Sucede el peor desastre militar de la historia de Roma: la batalla de Arausio, en la que dos ejércitos de la República son derrotados por cimbrios y teutones. Bajas superiores a 120.000 hombres (12 legiones, tropas auxiliares etc).

La batalla tuvo lugar en algún lugar entre el poblado de Arausio, actual Orange (Francia), y el río Ródano. Roma envió a dos ejércitos para interceptar a las tribus migratorias de cimbrios y teutones, dirigidos por Boiorix y Teutobod. Uno de los ejércitos iba al mando del cónsul Cneo Malio Máximo, y el otro, del procónsul Quinto Servilio Cepión.

Sin embargo, amargas diferencias entre los comandantes impidieron una estrecha cooperación, con resultados devastadores. Las pérdidas romanas se elevaron a miles y miles de soldados y la práctica totalidad de las tropas auxiliares, así como del personal no combatiente.

Esta derrota desbancó a la batalla de Cannas como el peor desastre militar de la historia de Roma. Se considera la cifra de muertos como una probable exageración, pero sin duda fue la mayor derrota desde la mencionada Cannas.

La derrota dejó a Roma apenas sin ejército y con un temible enemigo al otro lado de los Alpes. Además, era opinión generalizada que la culpa del fracaso militar la tenía Cepión, y no las carencias del ejército romano. El descontento popular con las clases predominantes creció.

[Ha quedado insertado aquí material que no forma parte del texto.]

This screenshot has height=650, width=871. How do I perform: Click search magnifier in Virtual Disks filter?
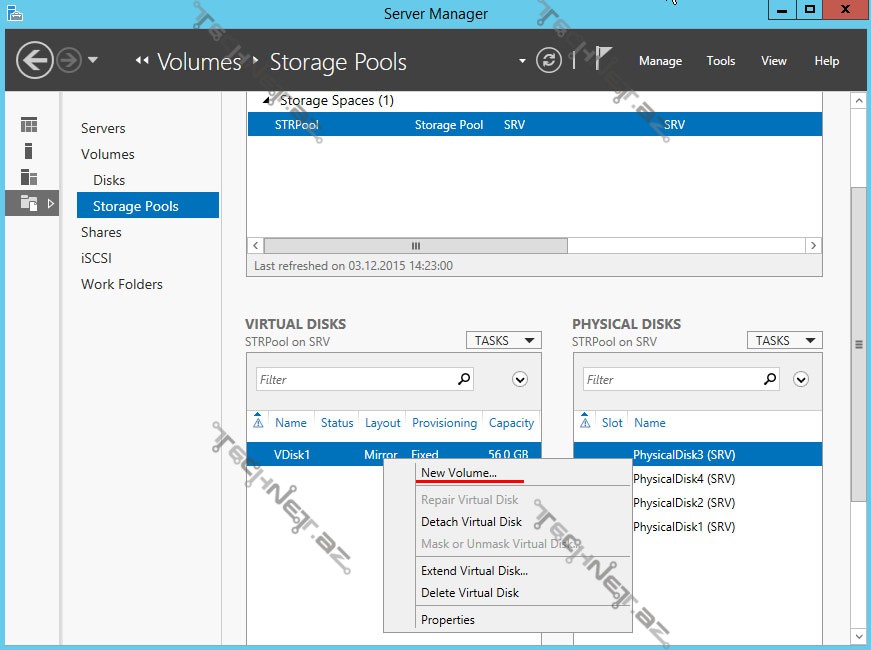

Mientras tanto, los cimbrios iniciaron una guerra contra una tribu arverna, y tras ganarla, inexplicablemente se dirigieron a los Pirineos, adentrándose en Hispania, en vez de entrar en Italia. Esto dio tiempo a los romanos a reorganizar el ejército y a encontrar un héroe que los salvara de los bárbaros, ambos retos superados por un mismo hombre, Cayo Mario.